In response to potential threats to financial stability posed by complex crypto firms, such as the FTX incident last year, the global Financial Stability Board (FSB) has suggested that additional measures may be necessary. The FSB, comprising regulators, central banks, and treasury officials from G20 economies, highlighted the risks associated with “multifunction” crypto firms that engage in various activities, including trading.
The FSB’s report identifies vulnerabilities in the crypto market similar to those present in traditional finance, encompassing issues such as leverage, liquidity mismatches, and operational vulnerabilities. The lack of effective controls, operational transparency, poor or nonexistent disclosures, and conflicts of interest further amplify these vulnerabilities, according to the report.

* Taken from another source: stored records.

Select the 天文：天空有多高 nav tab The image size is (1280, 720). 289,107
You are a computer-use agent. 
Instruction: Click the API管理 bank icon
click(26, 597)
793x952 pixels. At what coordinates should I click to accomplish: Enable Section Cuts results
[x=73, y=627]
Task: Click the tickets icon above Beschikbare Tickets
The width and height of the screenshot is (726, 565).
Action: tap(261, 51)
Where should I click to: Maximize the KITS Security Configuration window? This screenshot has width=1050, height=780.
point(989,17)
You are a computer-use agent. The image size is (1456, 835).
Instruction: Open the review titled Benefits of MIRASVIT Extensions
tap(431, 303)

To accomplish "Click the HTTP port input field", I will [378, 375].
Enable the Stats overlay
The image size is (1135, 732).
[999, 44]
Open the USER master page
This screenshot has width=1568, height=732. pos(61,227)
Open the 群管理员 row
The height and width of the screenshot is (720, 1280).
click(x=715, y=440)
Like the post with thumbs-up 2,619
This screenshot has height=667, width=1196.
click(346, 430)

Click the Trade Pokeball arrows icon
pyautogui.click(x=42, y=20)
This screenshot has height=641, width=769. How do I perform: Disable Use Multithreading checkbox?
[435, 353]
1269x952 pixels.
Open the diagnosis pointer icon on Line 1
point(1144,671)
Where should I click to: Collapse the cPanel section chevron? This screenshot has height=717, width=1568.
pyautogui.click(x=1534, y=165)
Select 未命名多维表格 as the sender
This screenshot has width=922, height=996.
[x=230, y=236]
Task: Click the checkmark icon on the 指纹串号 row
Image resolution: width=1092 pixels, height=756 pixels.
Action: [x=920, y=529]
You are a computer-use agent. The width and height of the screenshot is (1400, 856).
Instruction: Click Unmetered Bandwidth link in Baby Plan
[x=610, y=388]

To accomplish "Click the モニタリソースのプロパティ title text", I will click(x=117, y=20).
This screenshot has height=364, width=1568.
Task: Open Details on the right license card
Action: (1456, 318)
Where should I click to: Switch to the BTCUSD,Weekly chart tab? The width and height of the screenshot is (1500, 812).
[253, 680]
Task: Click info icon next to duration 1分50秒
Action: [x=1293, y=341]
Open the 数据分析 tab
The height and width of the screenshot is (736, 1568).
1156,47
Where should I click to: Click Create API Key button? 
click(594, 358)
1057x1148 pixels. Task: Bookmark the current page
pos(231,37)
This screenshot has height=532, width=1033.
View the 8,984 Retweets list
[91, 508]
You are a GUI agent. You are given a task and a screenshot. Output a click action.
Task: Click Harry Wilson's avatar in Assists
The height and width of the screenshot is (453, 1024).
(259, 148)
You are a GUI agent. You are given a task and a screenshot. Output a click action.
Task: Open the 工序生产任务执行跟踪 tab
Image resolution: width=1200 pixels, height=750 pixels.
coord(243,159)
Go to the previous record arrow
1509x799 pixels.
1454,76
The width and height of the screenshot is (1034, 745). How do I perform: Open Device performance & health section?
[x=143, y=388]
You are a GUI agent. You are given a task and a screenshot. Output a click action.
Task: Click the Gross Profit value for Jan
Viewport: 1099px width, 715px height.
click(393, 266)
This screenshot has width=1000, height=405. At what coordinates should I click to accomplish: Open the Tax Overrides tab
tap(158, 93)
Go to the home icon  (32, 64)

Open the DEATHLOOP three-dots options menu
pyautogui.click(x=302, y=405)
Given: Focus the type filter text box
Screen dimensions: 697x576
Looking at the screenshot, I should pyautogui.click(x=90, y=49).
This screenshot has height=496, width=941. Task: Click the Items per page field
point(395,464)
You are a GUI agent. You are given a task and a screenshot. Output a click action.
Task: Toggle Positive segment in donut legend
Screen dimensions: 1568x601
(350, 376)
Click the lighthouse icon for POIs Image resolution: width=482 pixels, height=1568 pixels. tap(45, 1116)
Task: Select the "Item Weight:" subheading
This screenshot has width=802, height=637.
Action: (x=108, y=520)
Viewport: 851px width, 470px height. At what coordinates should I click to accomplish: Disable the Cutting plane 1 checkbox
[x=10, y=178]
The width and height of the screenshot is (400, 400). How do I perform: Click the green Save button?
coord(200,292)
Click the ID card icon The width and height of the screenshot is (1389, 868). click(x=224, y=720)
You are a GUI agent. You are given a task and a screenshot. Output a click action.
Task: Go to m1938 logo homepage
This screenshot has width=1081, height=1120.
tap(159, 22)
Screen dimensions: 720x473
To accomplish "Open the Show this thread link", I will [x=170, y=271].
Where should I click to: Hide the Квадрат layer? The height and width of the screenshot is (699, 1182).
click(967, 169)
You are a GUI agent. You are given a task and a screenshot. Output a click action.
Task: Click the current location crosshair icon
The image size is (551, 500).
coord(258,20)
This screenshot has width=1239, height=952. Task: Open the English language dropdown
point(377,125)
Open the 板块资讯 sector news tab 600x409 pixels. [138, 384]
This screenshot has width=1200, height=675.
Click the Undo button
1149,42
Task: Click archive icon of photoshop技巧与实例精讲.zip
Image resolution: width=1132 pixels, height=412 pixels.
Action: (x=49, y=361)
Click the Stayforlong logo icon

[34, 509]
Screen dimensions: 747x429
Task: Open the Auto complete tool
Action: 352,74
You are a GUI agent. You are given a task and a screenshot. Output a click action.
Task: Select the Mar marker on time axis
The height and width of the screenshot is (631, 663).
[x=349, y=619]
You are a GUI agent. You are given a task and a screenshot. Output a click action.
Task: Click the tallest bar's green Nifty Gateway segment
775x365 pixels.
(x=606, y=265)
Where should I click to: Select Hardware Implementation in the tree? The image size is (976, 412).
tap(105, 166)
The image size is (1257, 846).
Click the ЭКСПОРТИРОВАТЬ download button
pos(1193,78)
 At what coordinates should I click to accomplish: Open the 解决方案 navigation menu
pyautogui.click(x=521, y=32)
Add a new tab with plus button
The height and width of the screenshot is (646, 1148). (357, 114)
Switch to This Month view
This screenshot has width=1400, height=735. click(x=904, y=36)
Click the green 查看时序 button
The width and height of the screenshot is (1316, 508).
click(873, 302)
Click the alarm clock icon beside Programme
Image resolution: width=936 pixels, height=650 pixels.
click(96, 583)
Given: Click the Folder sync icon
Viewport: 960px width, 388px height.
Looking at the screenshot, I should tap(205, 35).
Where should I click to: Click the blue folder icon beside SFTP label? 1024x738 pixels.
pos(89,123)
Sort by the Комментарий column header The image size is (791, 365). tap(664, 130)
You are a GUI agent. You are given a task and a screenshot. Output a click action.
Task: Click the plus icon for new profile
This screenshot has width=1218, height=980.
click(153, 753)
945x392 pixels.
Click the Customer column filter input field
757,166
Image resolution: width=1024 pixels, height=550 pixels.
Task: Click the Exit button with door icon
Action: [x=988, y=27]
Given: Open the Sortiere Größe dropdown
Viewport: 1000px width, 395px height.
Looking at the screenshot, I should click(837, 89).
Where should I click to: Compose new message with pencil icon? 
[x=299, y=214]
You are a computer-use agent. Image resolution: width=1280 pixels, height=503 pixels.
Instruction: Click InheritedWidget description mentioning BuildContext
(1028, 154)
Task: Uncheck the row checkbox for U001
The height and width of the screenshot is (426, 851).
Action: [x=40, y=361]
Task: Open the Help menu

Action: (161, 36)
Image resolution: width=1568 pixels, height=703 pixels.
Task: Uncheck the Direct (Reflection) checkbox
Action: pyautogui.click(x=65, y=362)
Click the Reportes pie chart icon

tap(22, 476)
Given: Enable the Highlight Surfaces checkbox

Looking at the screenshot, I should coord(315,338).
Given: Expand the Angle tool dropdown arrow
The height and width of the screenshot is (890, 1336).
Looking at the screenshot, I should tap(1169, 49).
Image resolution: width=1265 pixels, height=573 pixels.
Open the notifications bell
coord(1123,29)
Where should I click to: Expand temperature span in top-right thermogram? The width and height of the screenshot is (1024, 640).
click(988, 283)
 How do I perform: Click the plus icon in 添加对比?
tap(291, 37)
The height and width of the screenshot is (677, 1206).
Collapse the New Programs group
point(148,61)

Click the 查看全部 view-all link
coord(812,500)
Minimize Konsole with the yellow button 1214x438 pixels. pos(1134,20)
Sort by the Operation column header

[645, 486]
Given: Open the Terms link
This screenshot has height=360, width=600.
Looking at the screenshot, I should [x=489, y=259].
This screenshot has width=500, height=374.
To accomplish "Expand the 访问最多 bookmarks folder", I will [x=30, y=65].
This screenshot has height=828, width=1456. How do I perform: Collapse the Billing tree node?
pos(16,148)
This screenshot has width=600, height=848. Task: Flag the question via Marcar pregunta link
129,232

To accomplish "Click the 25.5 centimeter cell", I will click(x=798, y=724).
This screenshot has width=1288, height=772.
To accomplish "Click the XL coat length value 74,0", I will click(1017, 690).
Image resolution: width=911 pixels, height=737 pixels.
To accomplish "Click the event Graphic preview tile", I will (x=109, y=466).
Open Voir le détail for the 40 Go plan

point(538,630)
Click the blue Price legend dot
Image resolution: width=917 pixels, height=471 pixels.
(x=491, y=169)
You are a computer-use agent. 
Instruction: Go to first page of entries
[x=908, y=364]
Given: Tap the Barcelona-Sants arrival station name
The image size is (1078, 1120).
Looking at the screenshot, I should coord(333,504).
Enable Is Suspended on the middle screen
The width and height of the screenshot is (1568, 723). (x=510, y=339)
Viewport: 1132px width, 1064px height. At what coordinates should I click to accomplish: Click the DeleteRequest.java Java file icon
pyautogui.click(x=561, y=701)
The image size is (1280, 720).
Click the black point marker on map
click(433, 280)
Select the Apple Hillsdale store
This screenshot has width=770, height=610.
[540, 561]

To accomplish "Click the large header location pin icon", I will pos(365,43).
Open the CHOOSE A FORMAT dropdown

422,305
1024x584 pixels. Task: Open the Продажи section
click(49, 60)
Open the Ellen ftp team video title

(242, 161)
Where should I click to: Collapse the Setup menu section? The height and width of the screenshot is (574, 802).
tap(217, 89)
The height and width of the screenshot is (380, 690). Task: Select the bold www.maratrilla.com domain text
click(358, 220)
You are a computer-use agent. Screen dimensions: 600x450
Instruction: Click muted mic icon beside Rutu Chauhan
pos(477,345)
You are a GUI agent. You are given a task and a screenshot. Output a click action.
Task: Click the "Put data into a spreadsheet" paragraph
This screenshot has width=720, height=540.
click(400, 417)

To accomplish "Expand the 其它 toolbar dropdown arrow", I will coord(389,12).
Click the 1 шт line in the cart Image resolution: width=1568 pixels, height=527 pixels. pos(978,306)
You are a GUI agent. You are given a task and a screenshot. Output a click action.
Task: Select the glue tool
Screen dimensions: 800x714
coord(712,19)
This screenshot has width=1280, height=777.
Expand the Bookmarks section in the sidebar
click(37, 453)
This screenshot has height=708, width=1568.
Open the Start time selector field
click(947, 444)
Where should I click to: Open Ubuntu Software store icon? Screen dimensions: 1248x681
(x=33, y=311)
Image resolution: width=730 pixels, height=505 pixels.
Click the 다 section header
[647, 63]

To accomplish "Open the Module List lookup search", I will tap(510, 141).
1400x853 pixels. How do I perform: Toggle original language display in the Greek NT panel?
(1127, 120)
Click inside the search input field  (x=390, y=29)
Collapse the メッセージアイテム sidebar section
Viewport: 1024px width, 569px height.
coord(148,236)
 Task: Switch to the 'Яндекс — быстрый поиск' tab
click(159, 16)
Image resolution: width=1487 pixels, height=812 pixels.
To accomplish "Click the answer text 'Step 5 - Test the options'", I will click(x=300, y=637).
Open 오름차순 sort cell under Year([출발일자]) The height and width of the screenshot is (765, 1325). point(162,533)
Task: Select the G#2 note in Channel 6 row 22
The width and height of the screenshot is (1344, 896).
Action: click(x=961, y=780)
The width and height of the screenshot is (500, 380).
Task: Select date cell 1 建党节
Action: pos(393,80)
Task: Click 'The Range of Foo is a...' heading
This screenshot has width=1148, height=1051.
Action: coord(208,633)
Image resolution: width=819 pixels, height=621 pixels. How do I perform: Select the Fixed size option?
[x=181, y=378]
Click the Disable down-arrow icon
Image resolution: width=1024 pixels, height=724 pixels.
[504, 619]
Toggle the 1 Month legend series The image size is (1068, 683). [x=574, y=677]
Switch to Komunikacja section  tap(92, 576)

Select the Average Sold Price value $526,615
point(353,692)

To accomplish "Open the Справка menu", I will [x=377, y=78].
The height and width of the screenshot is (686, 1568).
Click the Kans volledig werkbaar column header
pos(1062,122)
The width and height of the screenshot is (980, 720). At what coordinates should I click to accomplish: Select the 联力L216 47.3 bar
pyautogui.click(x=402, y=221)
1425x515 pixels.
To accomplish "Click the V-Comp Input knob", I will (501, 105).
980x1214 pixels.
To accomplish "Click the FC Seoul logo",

While current evidence indicates limited threats to broader financial stability and the economy, the FSB emphasizes the need for regulators to evaluate existing measures and determine if they adequately mitigate risks associated with crypto activities. The report underscores the importance of cross-border cooperation, information sharing, and addressing information gaps.
Earlier this year, the FSB and IOSCO (International Organization of Securities Commissions) released high-level recommendations for supervising crypto activities. Despite these efforts, the FSB acknowledges that ongoing assessment and potential adjustments are necessary to ensure the resilience of the financial system against crypto-related risks.
As the crypto landscape evolves, global regulators are actively monitoring and adapting frameworks to maintain financial stability while fostering innovation. The call for enhanced cross-border cooperation reflects the interconnected nature of crypto markets and the importance of a coordinated regulatory approach to address emerging challenges.